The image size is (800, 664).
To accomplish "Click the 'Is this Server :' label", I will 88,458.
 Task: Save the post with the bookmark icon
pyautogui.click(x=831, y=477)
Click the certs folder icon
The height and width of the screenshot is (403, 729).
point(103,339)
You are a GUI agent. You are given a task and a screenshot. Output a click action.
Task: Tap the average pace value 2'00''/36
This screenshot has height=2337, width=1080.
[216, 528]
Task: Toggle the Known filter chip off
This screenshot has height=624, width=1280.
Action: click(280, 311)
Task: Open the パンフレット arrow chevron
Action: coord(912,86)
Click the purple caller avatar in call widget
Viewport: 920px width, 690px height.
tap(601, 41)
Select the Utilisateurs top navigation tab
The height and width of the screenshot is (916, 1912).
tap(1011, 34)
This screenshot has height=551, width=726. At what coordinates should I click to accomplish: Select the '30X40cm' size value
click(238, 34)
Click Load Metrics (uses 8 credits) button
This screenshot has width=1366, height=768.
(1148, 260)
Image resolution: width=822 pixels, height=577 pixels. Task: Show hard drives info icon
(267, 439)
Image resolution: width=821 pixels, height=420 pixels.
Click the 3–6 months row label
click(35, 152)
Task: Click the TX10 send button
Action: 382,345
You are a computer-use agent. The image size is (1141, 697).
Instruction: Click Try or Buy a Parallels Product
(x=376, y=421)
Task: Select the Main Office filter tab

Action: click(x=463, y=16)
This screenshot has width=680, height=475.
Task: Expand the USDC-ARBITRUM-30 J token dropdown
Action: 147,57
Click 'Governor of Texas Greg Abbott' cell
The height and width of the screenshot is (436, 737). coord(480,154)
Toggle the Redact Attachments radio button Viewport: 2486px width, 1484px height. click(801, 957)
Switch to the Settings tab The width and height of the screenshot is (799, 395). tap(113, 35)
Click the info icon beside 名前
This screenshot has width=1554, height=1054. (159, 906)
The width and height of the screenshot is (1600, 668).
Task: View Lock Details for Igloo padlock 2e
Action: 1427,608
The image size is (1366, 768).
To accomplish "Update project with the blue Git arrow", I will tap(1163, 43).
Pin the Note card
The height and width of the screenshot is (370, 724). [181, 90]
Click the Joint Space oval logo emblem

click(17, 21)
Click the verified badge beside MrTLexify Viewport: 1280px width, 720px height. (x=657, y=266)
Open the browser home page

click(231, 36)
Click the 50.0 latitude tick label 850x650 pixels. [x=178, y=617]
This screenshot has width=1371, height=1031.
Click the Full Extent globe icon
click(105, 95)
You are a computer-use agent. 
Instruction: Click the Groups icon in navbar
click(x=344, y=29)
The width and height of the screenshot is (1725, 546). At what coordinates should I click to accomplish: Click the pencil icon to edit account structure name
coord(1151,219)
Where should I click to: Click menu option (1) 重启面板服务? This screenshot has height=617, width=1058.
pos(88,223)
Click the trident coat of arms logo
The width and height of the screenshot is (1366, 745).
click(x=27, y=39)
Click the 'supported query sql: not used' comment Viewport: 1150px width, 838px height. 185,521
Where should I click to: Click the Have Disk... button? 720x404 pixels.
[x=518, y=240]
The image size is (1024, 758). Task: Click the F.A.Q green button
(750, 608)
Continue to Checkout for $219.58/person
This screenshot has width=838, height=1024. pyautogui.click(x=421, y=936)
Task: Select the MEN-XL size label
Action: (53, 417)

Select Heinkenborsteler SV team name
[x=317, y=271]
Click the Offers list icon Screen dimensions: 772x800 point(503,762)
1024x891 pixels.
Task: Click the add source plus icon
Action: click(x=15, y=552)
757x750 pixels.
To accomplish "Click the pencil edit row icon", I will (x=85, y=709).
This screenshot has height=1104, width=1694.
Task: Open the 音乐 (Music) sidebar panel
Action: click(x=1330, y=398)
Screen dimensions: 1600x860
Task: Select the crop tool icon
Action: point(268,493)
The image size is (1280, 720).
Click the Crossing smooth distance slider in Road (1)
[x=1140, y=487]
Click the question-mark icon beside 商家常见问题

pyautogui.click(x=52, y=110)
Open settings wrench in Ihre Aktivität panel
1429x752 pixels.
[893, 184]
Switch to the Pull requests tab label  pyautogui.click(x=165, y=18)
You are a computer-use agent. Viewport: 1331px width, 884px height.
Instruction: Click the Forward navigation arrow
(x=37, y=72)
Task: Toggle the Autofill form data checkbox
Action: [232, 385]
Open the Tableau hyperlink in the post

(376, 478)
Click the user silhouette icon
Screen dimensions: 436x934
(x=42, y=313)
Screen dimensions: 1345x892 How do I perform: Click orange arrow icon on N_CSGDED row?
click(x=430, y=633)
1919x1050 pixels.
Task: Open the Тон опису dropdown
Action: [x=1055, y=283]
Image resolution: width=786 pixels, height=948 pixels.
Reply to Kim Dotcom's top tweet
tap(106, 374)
--------
= WHAT YOU SHOULD DO =
Top to bottom, transcribe every line above exactly.

= SOLUTION FOR THIS TASK =
The image size is (800, 664).
To accomplish "Click the 'Is this Server :' label", I will 88,458.
 Task: Save the post with the bookmark icon
pyautogui.click(x=831, y=477)
Click the certs folder icon
The height and width of the screenshot is (403, 729).
point(103,339)
You are a GUI agent. You are given a task and a screenshot. Output a click action.
Task: Tap the average pace value 2'00''/36
This screenshot has height=2337, width=1080.
[216, 528]
Task: Toggle the Known filter chip off
This screenshot has height=624, width=1280.
Action: click(280, 311)
Task: Open the パンフレット arrow chevron
Action: coord(912,86)
Click the purple caller avatar in call widget
Viewport: 920px width, 690px height.
tap(601, 41)
Select the Utilisateurs top navigation tab
The height and width of the screenshot is (916, 1912).
tap(1011, 34)
This screenshot has height=551, width=726. At what coordinates should I click to accomplish: Select the '30X40cm' size value
click(238, 34)
Click Load Metrics (uses 8 credits) button
This screenshot has width=1366, height=768.
(1148, 260)
Image resolution: width=822 pixels, height=577 pixels. Task: Show hard drives info icon
(267, 439)
Image resolution: width=821 pixels, height=420 pixels.
Click the 3–6 months row label
click(35, 152)
Task: Click the TX10 send button
Action: 382,345
You are a computer-use agent. The image size is (1141, 697).
Instruction: Click Try or Buy a Parallels Product
(x=376, y=421)
Task: Select the Main Office filter tab

Action: click(x=463, y=16)
This screenshot has width=680, height=475.
Task: Expand the USDC-ARBITRUM-30 J token dropdown
Action: 147,57
Click 'Governor of Texas Greg Abbott' cell
The height and width of the screenshot is (436, 737). coord(480,154)
Toggle the Redact Attachments radio button Viewport: 2486px width, 1484px height. click(801, 957)
Switch to the Settings tab The width and height of the screenshot is (799, 395). tap(113, 35)
Click the info icon beside 名前
This screenshot has width=1554, height=1054. (159, 906)
The width and height of the screenshot is (1600, 668).
Task: View Lock Details for Igloo padlock 2e
Action: 1427,608
The image size is (1366, 768).
To accomplish "Update project with the blue Git arrow", I will tap(1163, 43).
Pin the Note card
The height and width of the screenshot is (370, 724). [181, 90]
Click the Joint Space oval logo emblem

click(17, 21)
Click the verified badge beside MrTLexify Viewport: 1280px width, 720px height. (x=657, y=266)
Open the browser home page

click(231, 36)
Click the 50.0 latitude tick label 850x650 pixels. [x=178, y=617]
This screenshot has width=1371, height=1031.
Click the Full Extent globe icon
click(105, 95)
You are a computer-use agent. 
Instruction: Click the Groups icon in navbar
click(x=344, y=29)
The width and height of the screenshot is (1725, 546). At what coordinates should I click to accomplish: Click the pencil icon to edit account structure name
coord(1151,219)
Where should I click to: Click menu option (1) 重启面板服务? This screenshot has height=617, width=1058.
pos(88,223)
Click the trident coat of arms logo
The width and height of the screenshot is (1366, 745).
click(x=27, y=39)
Click the 'supported query sql: not used' comment Viewport: 1150px width, 838px height. 185,521
Where should I click to: Click the Have Disk... button? 720x404 pixels.
[x=518, y=240]
The image size is (1024, 758). Task: Click the F.A.Q green button
(750, 608)
Continue to Checkout for $219.58/person
This screenshot has width=838, height=1024. pyautogui.click(x=421, y=936)
Task: Select the MEN-XL size label
Action: (53, 417)

Select Heinkenborsteler SV team name
[x=317, y=271]
Click the Offers list icon Screen dimensions: 772x800 point(503,762)
1024x891 pixels.
Task: Click the add source plus icon
Action: click(x=15, y=552)
757x750 pixels.
To accomplish "Click the pencil edit row icon", I will (x=85, y=709).
This screenshot has height=1104, width=1694.
Task: Open the 音乐 (Music) sidebar panel
Action: click(x=1330, y=398)
Screen dimensions: 1600x860
Task: Select the crop tool icon
Action: point(268,493)
The image size is (1280, 720).
Click the Crossing smooth distance slider in Road (1)
[x=1140, y=487]
Click the question-mark icon beside 商家常见问题

pyautogui.click(x=52, y=110)
Open settings wrench in Ihre Aktivität panel
1429x752 pixels.
[893, 184]
Switch to the Pull requests tab label  pyautogui.click(x=165, y=18)
You are a computer-use agent. Viewport: 1331px width, 884px height.
Instruction: Click the Forward navigation arrow
(x=37, y=72)
Task: Toggle the Autofill form data checkbox
Action: [232, 385]
Open the Tableau hyperlink in the post

(376, 478)
Click the user silhouette icon
Screen dimensions: 436x934
(x=42, y=313)
Screen dimensions: 1345x892 How do I perform: Click orange arrow icon on N_CSGDED row?
click(x=430, y=633)
1919x1050 pixels.
Task: Open the Тон опису dropdown
Action: [x=1055, y=283]
Image resolution: width=786 pixels, height=948 pixels.
Reply to Kim Dotcom's top tweet
tap(106, 374)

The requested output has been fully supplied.